Russian scientists and power engineers suggest storing energy in the form of heat by means of a natural material, called talcum peach or talcum chlorite.
Electricity is usually stored as chemical energy, for instance, in batteries of flashlights and cell phones and in car accumulators. In everyday life, people also use heat accumulators – in this case, energy is stored in thermos flasks, hot-water bags and village stoves. Experts consider storing energy in heat accumulators to be a very convenient and cost effective way. Scientists from Petrozavodsk State University and their colleagues from the private power engineering company suggest practical implementation for the idea to store energy as heat.
For this purpose, researchers suggest using following heat-accumulating material – natural mineral, called talcum peach, which deposits are located in Karelia and Finland. This mineral is also known as “fire stone” and “pot stone” due to its extremely high heat absorptive capacity – 2.5 times higher than bricks, commonly used for building stoves in the country.

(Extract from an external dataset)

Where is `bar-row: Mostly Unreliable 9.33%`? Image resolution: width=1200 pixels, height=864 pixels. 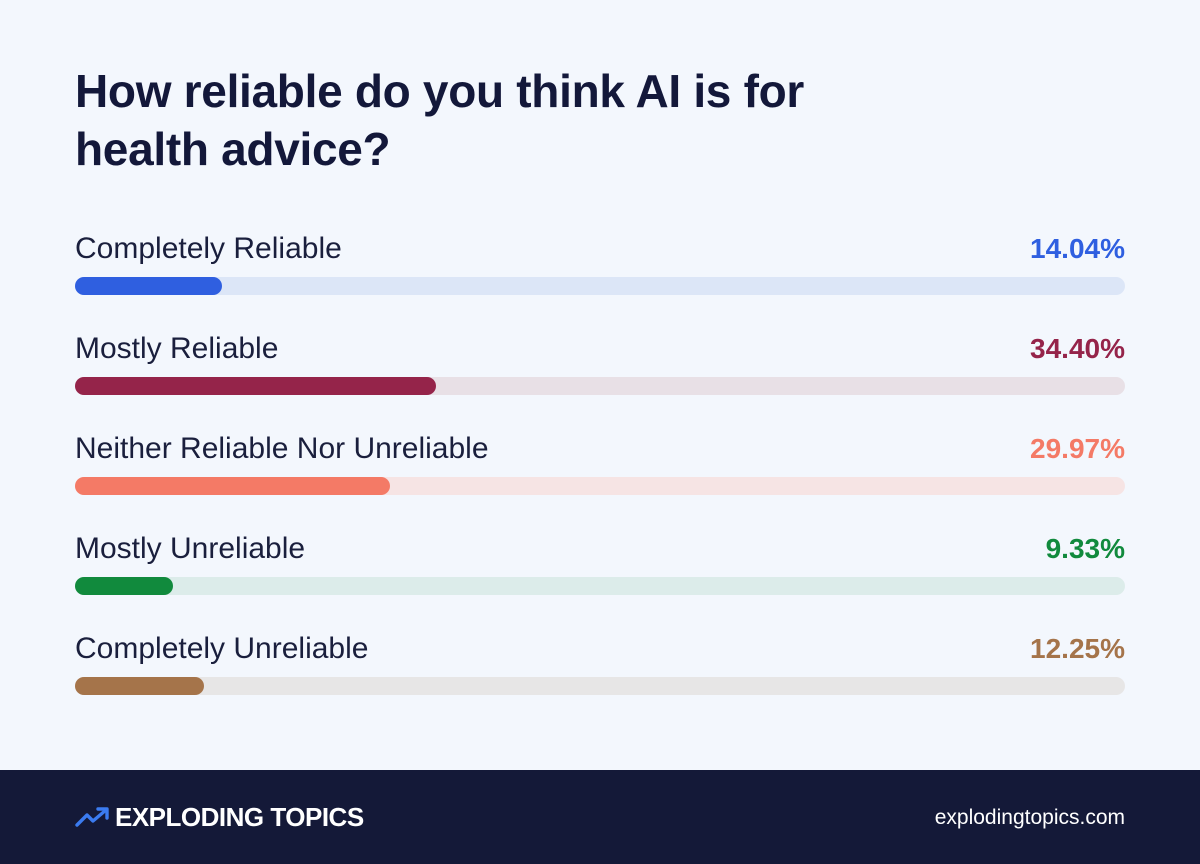
bar-row: Mostly Unreliable 9.33% is located at coordinates (600, 575).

People used talcum peach not only for building stoves, but also for making pots and even pans. Talcum peach formed from volcanic rocks as a result of carbonization (carbonic acid or carbon dioxide absorption), and this is the reason for this mineral’s unusual properties.
Scientists from Petrozavodsk State University currently try to integrate talcum peach heat accumulators into wind energy power plants. The point is that today use of wind energy is often irrational due to wind speed, which usually is not constant. When the wind is very strong, and power consumption is low, produced energy has to go to ballast resistance, which turns it to heat and reflects it to the environment without any use for human beings (the only thing that benefits from this is possibly the greenhouse effect). When this energy is transferred to talcum peach, efficiency coefficient of a wind power plant grows 40%.

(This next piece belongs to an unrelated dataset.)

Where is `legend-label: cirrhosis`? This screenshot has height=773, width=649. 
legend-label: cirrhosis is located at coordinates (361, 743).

Nuclear power plants face the same problem of excessive heat. At night, people tend to consume much less energy than during the day, and making a nuclear power plant to produce less energy is almost impossible. In this case, engineers build so-called “Anti-HPP (hydroelectric power plant) facilities”, which use pumps to take the water up to a water-storing reservoir in order to get energy from falling water later in the daytime. However, such water-storing reservoirs require large territories, and heat accumulators are quite compact in size. The heat-storing project of Russian scientists and engineers is financially supported by RosAtom, which usually is a good criterion for telling which development is promising. Well, it would be great for the whole mankind, if energy were stored in a “stone pot” made of talcum peach without dissipating in the atmosphere.